Data excerpts
::::::
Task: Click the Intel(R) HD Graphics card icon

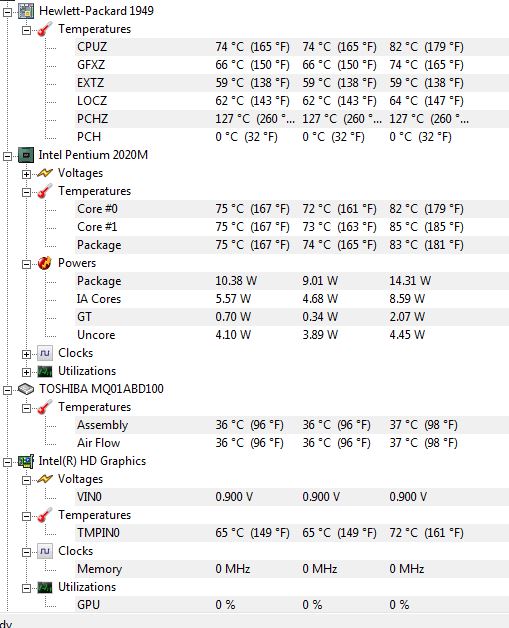Action: [26, 462]
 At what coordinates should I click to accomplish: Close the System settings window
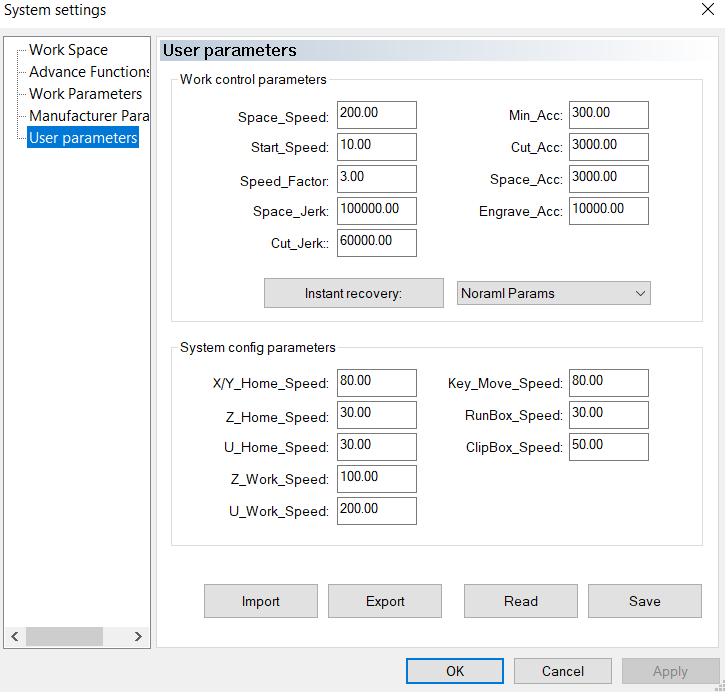[708, 10]
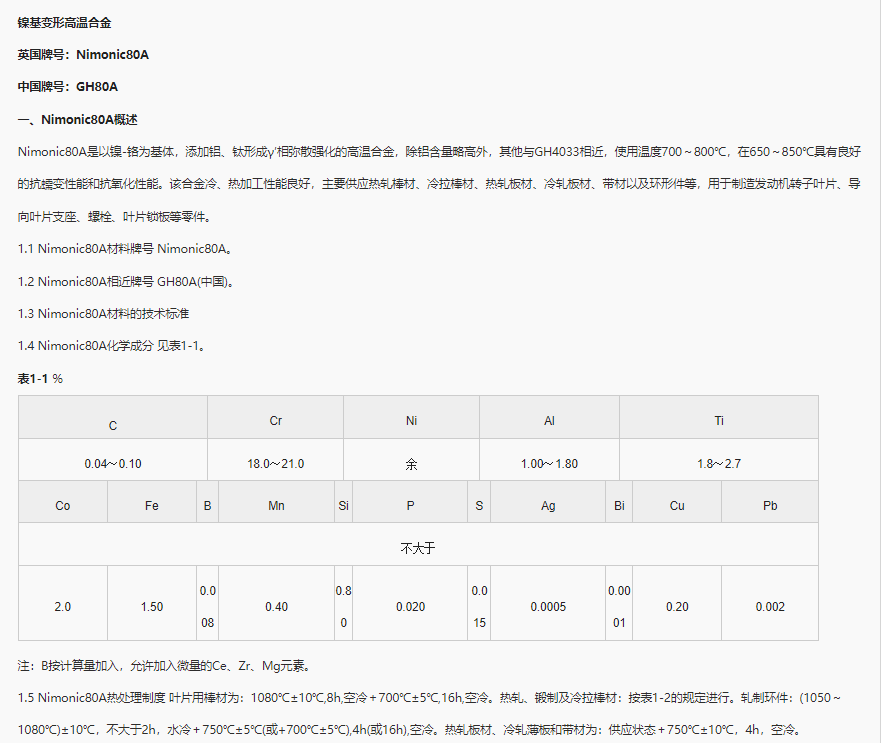Select the text 英国牌号: Nimonic80A
The width and height of the screenshot is (882, 743).
81,54
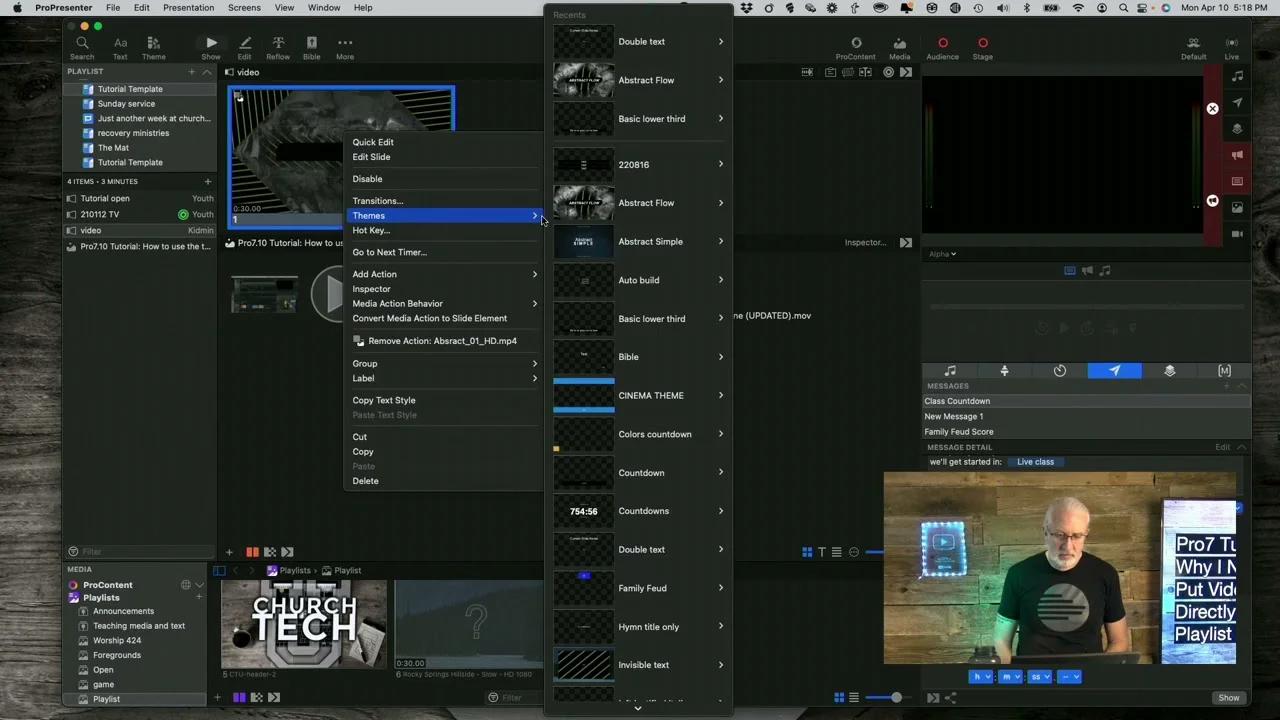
::::::
Problem to solve: Output the data above exactly. Drop every picture.

Solution for this task:
Task: Click the Intel(R) HD Graphics card icon

Action: [26, 462]
 At what coordinates should I click to accomplish: Close the System settings window
[708, 10]
Select the text 英国牌号: Nimonic80A
The width and height of the screenshot is (882, 743).
81,54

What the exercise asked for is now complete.